Structure and characteristics of submonthly-scale waves along the Indian Ocean ITCZ

This study examines wave disturbances on submonthly (6–30-day) timescales over the tropical Indian Ocean during Southern Hemisphere summer using Japanese Reanalysis (JRA25-JCDAS) products and National Oceanic and Atmospheric Administration outgoing longwave radiation data. The analysis period is December–February for the 29 years from 1979/1980 through 2007/2008. An extended empirical orthogonal function (EEOF) analysis of daily 850-hPa meridional wind anomalies reveals a well-organized wave-train pattern as a dominant mode of variability over the tropical Indian Ocean. Daily lagged composite analyses for various atmospheric variables based on the EEOF result show the structure and evolution of a wave train consisting of meridionally elongated troughs and ridges along the Indian Ocean Intertropical Convergence Zone (ITCZ). The wave train is oriented in a northeast–southwest direction from Sumatra toward Madagascar. The waves have zonal wavelengths of about 3,000–5,000 km and exhibit westward and southwestward phase propagation. Individual troughs and ridges as part of the wave train sequentially travel westward and southwestward from the west of Sumatra into Madagascar. Meanwhile, eastward and northeastward amplification of the wave train occurs associated with the successive growth of new troughs and ridges over the equatorial eastern Indian Ocean. This could be induced by eastward and northeastward wave energy dispersion from the southwestern to eastern Indian Ocean along the mean monsoon westerly flow.
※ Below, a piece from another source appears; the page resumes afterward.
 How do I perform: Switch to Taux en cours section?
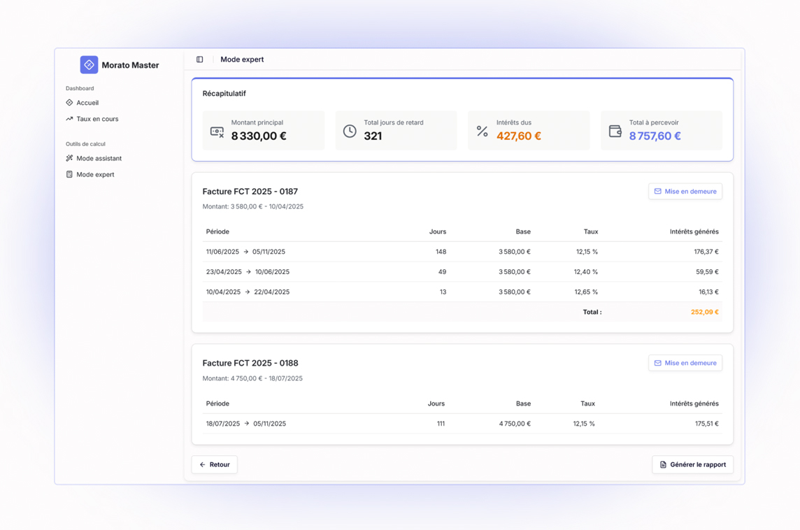coord(97,119)
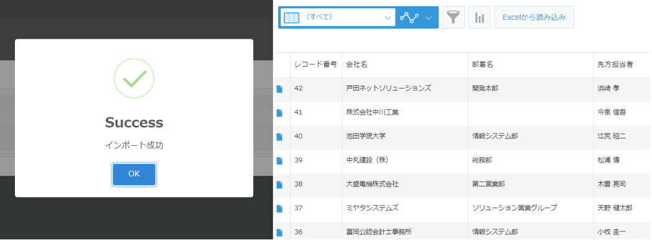The width and height of the screenshot is (652, 240).
Task: Sort by レコード番号 column header
Action: coord(315,65)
In addition, the waves modulate the ITCZ convection. Correlation statistics show the average behavior of the wave disturbances over the tropical Indian Ocean. These statistics and other diagnostic measures are used to characterize the waves obtained from the composite analysis. The waves appear to be connected to the monsoon westerly flow. The waves tend to propagate through a band of the large meridional gradient of absolute vorticity produced by the mean monsoon westerly flow. This suggests that the monsoon westerly flow provides favorable background conditions for the propagation and maintenance of the waves and acts as a waveguide over the tropical Indian Ocean. The horizontal structure of the wave train may be interpreted as that of a mixture of equatorial Rossby waves and mixed Rossby-gravity wavelike gyres.